Juan de la Cabada viste como un vagabundo. Su equipaje, para emprender el más largo viaje, así sea a los antípodas, lo lleva siempre listo en la bolsa del chaleco: un peine, un cepillo, dos calcetines y un mazo de cuartillas. Tiene aspecto de malo: sombrero torcido; la solapa del saco medio alzada; el pantalón con rodilleras; la camisa sin corbata; los zapatos polvosos y mal ajustadas las correas. Barba de dos días; las uñas renegridas; la mirada de soslayo; y un gesto de melancolía derramado en toda la cara.

Pero ésta es la apariencia. Es así como Juan de la Cabada aparece en los retratos y ante la mirada de los extraños. Estos le tratan de cualquier modo. Le creen un simple; o un pobre andariego que ha extraviado el camino. Sólo falta que le den una limosna o que le digan, con aire displicente:

-Usted perdone; otro día.

o bien;

-Vuelva mañana, hermano.

Juan de la Cabada sabe cómo aparece delante de las gentes; sabe lo que éstas piensan; y sabe lo que de veras es y lo que en realidad significa. De ahí el desdén tranquilo  que siente por la mayoría de las personas que le atropellan.
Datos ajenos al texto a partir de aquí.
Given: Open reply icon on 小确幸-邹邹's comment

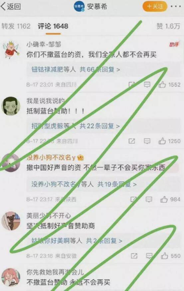Looking at the screenshot, I should 147,85.
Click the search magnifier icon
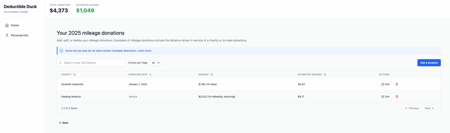 61,63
Ni siquiera se defiende de la maledicencia que éstas destilan. Juan de la Cabada es el hombre más noble, más pulcro, más sincero que jamás he conocido. Todo aquel aparente desorden no es sino el producto de su dejadez por las cosas materiales; por el menosprecio con que mira las llamadas conveniencias sociales. Hablar con Juan de la Cabada es hablar con un verdadero ángel. Todo su ser vive en estado de gracia. No le pasa por el magín ni el mas leve mal pensamiento; no se le ocurre jamás nada que no esté en su sitio; nada que no  corresponda a la dignidad humana. Nunca he conocido a un hombre de aspecto más infeliz que tenga más alteza moral, más espíritu de rebeldía, más libertad para compartir con los demás la palabra, la fe o el dinero. Juan de la Cabada es uno de los siete hombres que mantienen viva la existencia de la bondad en el mundo.
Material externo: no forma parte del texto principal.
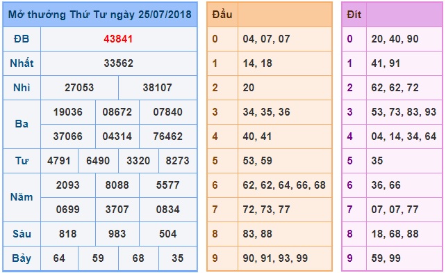Click the 'Đầu' column header

(222, 15)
Así como es ha hecho varios viajes; unos a Europa, otros a países americanos; los mejores a tierras de indios; sobre todo a regiones de indios mayas. En estas regiones, en contacto con los hombres, con los animales, con las cosas, con los árboles, con el viento y con los fantasmas, ha aprendido muchas cosas profundas que las bestias enriquecidas pisotean y los fanáticos burdos manosean y dejan, como basura, a la orilla del camino. De estas enseñanzas ha sacado un mundo propicio para elaborar temas de belleza y de hombría. En las manos de Juan de a Cabada nace y crece una flor maravillosa. Esta flor maravillosa es la que le proporciona el material suficiente para las historias que compone. Las compone con la  sencilla lengua que hablan los dioses y corrigen los fantasmas. Es una lengua garrida, llena de gracia, pulcra, como recién lavada en batea de madera con agua de lejía y azahares. Es una lengua cuyos secretos se conocen en las voces de los caracoles y en el hueco de las icoteas.
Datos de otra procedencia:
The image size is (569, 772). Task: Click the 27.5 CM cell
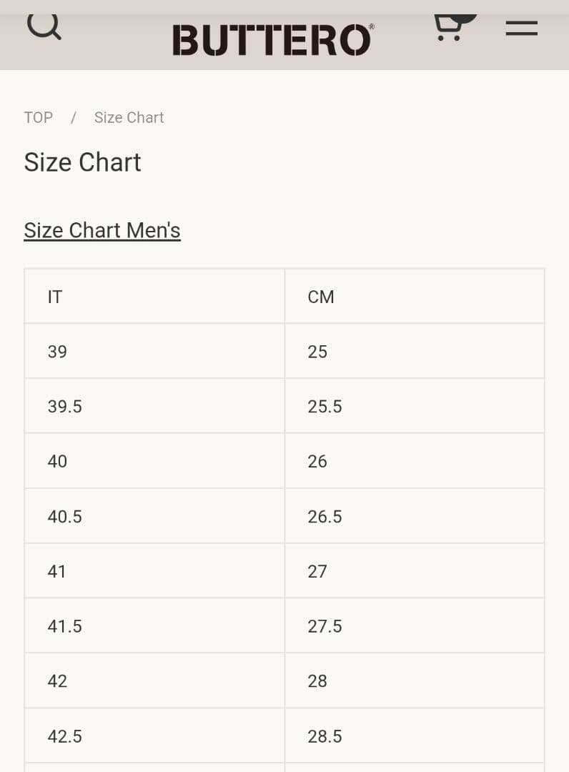click(415, 627)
Juan de la Cabada empezó a escribir tarde; empezó a escribir cuando el camino del dolor ajeno se le hizo presente. No le bastó el dolor propio para decir sus voces íntimas; necesitó encontrar el ajeno, aquel que, recatado, de tan puro, no hace ruido en el corazón de los humildes. Su escribir no fue entonces sino la expresión de su protesta. Ni una línea ha escrito que no contenga, en bien equilibrada dosis: belleza y justicia. Juan, como su obra, concuerdan en una unidad de buen ejemplo de honradez. Su sola presencia, la sola lectura de sus páginas constituyen la antítesis contra el abuso del rico, contra la infamia del poderoso, contra la suciedad del venal, contra la falsedad del prevaricador, contra la hipocresía de fariseo, contra la labia de las meretrices, contra la retórica de escritor melindroso; contra la vaciedad del poeta epiceno, contra la rigidez gramatical del académico; contra la verdad del mentiroso, y contra la cobardía de todos los hombres.

Y con esa conciencia, Juan de la Cabada escribió una serie de relatos que llamó Paseo de Mentiras. Y con la misma disposición de espíritu ha trazado la Historia Verdadera del Maravilloso Mundo de los Animales, así de la Tierra como en el Cielo.

Hablando con él he sentido el calor de un hijo. Cuando le doy la mano, cuando le abrazo, se me enjutan los ojos y mi corazón tiembla ante el temor de perderlo. Los hombres de hoy no saben que junto a ellos camina uno de los apóstoles. Les pesará no haber oído su voz ni entendido su profecía.